__課題 1__: 超臨界二酸化炭素による抽出についての文章から、たばこからニコチンを抽出する従来の方法をすべて挙げてください。
__課題 2__: 超臨界二酸化炭素による抽出についての文章のうち、「を例えばたばこ原料と接触させることにより、原料中の」を含む箇所から始めて「方法が開示されている。」の後までを、「水槽」を「タンク」に更新して書き直してください。
__課題 3__: 超臨界二酸化炭素による抽出についての文章を、途切れた箇所から続けて書いてください。

__抽出テキスト__:
⁂
そして、このような超臨界状態の二酸化炭素(CO2 )
を例えばたばこ原料と接触させることにより、原料中の
ニコチンがCO2に溶解する。その後、ニコチンを含有
したCO2 は、減圧あるいは加熱によって膨張されるこ
とにより密度が低下して溶解力が低下し、ニコチンを析
出する。
【0003】一方、水を不活性抽出剤と併用することに
より、原料から可溶物を効率良く抽出できることが知ら
れている。そのため、従来では、例えばたばこからニコ
チンを抽出する場合、たばこ原料に加湿するか、あるい
は、水を含有したCO2 を用いて抽出を行なうか、更に
は、その両方を併用する方法が取られている。一例とし
て、特公昭51-9838 号公報には、水の貯められた水槽を
通してCO2 を流すことにより、CO2 に水を添加する
方法が開示されている。
⁂
__提供データ__:
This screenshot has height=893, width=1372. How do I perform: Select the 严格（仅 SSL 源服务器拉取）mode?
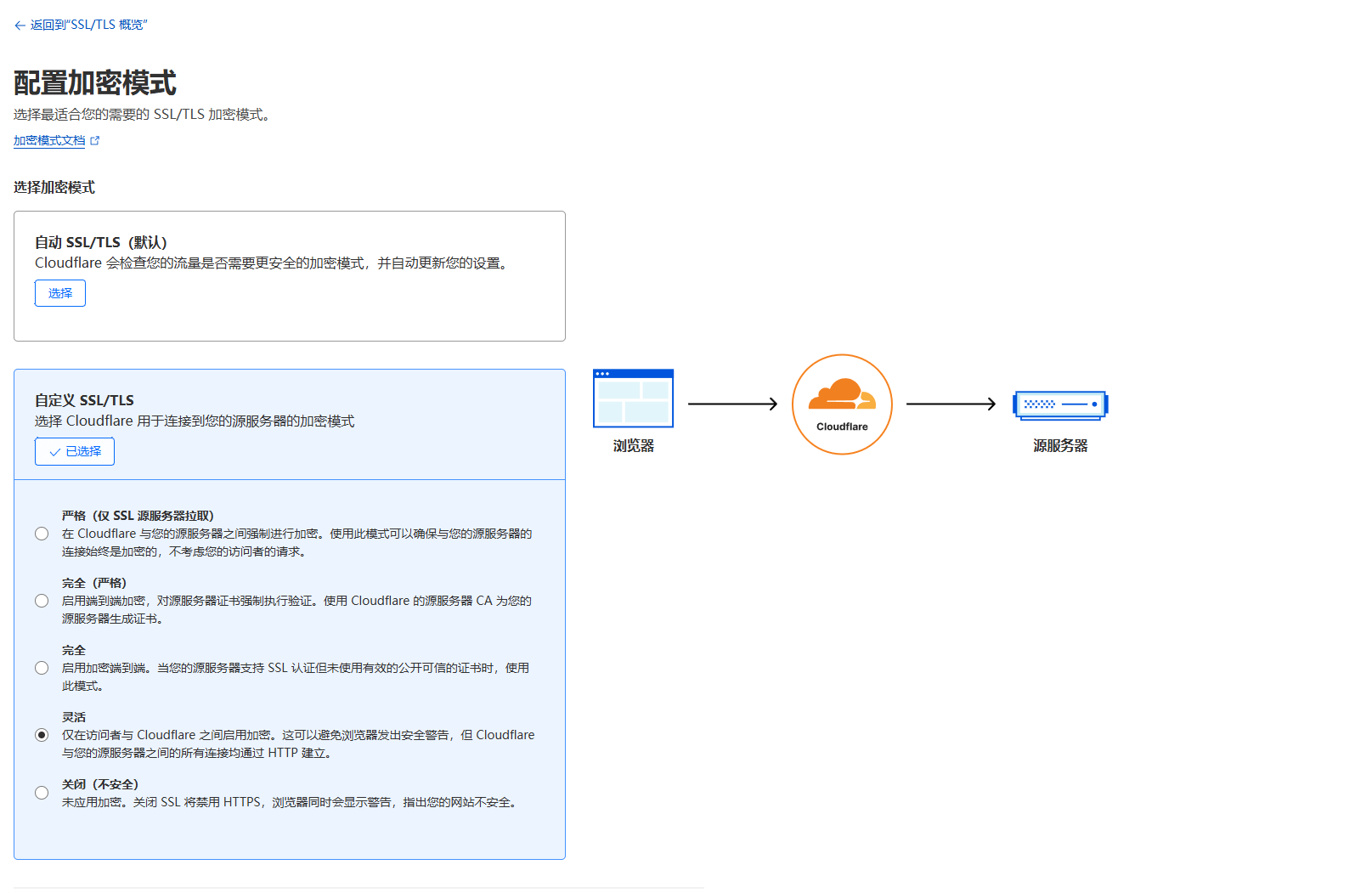point(42,533)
⁂
__最終結果 1__:
- たばこ原料に加湿する方法
- 水を含有したCO2を用いて抽出を行なう方法
- その両方を併用する方法

__最終結果 2__:
を例えばたばこ原料と接触させることにより、原料中の
ニコチンがCO2に溶解する。その後、ニコチンを含有
したCO2 は、減圧あるいは加熱によって膨張されるこ
とにより密度が低下して溶解力が低下し、ニコチンを析
出する。
【0003】一方、水を不活性抽出剤と併用することに
より、原料から可溶物を効率良く抽出できることが知ら
れている。そのため、従来では、例えばたばこからニコ
チンを抽出する場合、たばこ原料に加湿するか、あるい
は、水を含有したCO2 を用いて抽出を行なうか、更に
は、その両方を併用する方法が取られている。一例とし
て、特公昭51-9838 号公報には、水の貯められたタンクを
通してCO2 を流すことにより、CO2 に水を添加する
方法が開示されている。

__最終結果 3__:
【0004】
【発明が解決しようとする課題】しかしながら、原料を
加湿する場合、加湿工程を実施するための設備が必要と
なり、抽出設備全体が大型化し処理時間も長くなる。ま
た、加湿することにより水分が、例えば、20%程度ま
で増加した原料は、変質し易くなり、貯蔵場所や貯蔵期
間が限定される。更に、水分を多く含んだ原料は、抽出
器に充填された際に固着し易く、固着した場合には、抽
出剤の偏流を起して処理後の原料の可溶物除去率が不均
一となる。
【0005】水槽内の水を通すことにより抽出剤に水を
添加する場合、水槽として、原料の処理圧力と同等の圧
力に耐えられる耐圧容器を用いる必要があり、処理装置
が高価になるとともに、容器の容量も大規模となる。ま
た、この方法の場合、抽出剤への加水量を調整すること
ができず、抽出剤は飽和に近い状態で水を含有してい
る。そのため、処理後の原料は多量の水分を含むことに
なり、その取扱いが困難になるとともに、乾燥等の後処
理工程も必要となる。更に、不活性抽出剤には、フロ
ン、亜酸化窒素等の水が溶解しにくいものもあり、上記
従来の方法では、このような抽出剤に充分な水を添加す
ることができないという問題もある。
【0006】そこで、この発明の目的は、天然固体原料
の加湿あるいは乾燥等の処理を行なう必要がないととも
に、原料から所望量の可溶物を効率良く抽出することの
できる可溶物抽出方法および可溶物抽出装置を提供する
ことにある。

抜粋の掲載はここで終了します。